The evolution of fixation of osteochondral fractures has moved from excision and fixation through open surgery with metallic implants to the use of bioabsorbable implants and less invasive methods such as arthroscopy. Recent literature has suggested using fibrin glue and even sutures for fixation of such fractures8,9). However the occurrence of such fractures in the pediatric age group is relatively rare. In our case, the patient was a 13-year-old child, and our concerns were accurate reduction, stability of fracture reduction, early mobilisation, and cosmesis.
For management of the pediatric fracture, we also had to consider growth plate disturbances and future surgery for hardware removal that may impede growth. Thus, it was important to use a fixation device that neither potentially affects the growth plate nor requires future removal while providing stable fixation. Fractures in adults take longer to heal than those in the pediatric age group, and thus have the potential to displace if not rigidly fixed.
We reported the first case of suture bridge fixation for a large osteochondral fracture of the lateral femoral condyle of the femur in a child. This technique was initially applied to capitellum fractures10). Previous fixation methods including suture bridge fixation have shown equivocal results in the adult age group. However, the suture bridge technique has the additional advantage of being an arthroscopic technique.
In comparison to the technique described by Bowers and Huffman8), our technique was performed in an acute setting in a pediatric patient. The presence of raw opposing surfaces did not require drilling through the subchondral bone to improve vascularity. The fragment in this case was much larger (5×5 cm) and not lying free in the joint.

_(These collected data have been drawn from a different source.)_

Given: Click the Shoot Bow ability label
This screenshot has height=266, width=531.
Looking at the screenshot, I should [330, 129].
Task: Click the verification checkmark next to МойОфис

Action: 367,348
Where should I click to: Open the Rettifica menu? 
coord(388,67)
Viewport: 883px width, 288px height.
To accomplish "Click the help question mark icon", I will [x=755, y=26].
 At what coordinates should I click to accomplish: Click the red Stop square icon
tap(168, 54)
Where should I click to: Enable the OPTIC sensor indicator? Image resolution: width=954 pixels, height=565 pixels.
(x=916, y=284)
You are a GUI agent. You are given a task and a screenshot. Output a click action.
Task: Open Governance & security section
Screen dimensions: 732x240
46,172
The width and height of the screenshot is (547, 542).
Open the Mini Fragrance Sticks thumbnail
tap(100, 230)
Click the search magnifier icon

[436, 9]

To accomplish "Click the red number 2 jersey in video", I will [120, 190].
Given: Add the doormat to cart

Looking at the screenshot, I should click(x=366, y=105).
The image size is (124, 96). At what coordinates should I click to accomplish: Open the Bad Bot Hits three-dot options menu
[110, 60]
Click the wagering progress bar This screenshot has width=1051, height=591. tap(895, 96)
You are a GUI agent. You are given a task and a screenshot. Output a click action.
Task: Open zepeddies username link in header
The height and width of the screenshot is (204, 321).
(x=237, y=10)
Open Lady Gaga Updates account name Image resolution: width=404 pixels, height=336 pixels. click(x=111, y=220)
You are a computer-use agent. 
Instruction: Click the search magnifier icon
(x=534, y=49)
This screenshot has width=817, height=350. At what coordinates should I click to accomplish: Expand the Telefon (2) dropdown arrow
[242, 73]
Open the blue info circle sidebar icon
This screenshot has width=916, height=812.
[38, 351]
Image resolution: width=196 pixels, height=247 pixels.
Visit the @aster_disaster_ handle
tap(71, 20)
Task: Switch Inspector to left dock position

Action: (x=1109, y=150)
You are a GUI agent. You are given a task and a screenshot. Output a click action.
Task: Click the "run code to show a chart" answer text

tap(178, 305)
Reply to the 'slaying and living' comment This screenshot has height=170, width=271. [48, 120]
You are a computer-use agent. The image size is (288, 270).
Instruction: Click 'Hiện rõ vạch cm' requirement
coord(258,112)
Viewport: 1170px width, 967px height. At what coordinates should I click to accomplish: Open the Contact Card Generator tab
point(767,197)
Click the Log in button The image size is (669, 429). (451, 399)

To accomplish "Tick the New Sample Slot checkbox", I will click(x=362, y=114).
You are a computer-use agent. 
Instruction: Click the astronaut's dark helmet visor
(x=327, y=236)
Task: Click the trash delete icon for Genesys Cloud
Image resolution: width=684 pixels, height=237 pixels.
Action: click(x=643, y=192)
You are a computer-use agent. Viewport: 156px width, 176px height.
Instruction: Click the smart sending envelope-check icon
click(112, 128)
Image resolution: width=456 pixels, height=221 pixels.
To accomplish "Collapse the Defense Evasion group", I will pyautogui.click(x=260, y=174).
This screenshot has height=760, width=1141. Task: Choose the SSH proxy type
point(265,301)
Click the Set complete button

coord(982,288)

Thus, reduction required only manipulation of the fragment with a probe to ensure anatomical position.
Although the postoperative rehabilitation protocol was the same as that in previous studies involving ROM exercises and quadriceps strengthening exercises immediately after surgery, we permitted weight bearing at six postoperative weeks.
The potential limitations of this technique include the potential loss of reduction due to inadequate tying of the sutures and the steep learning curve.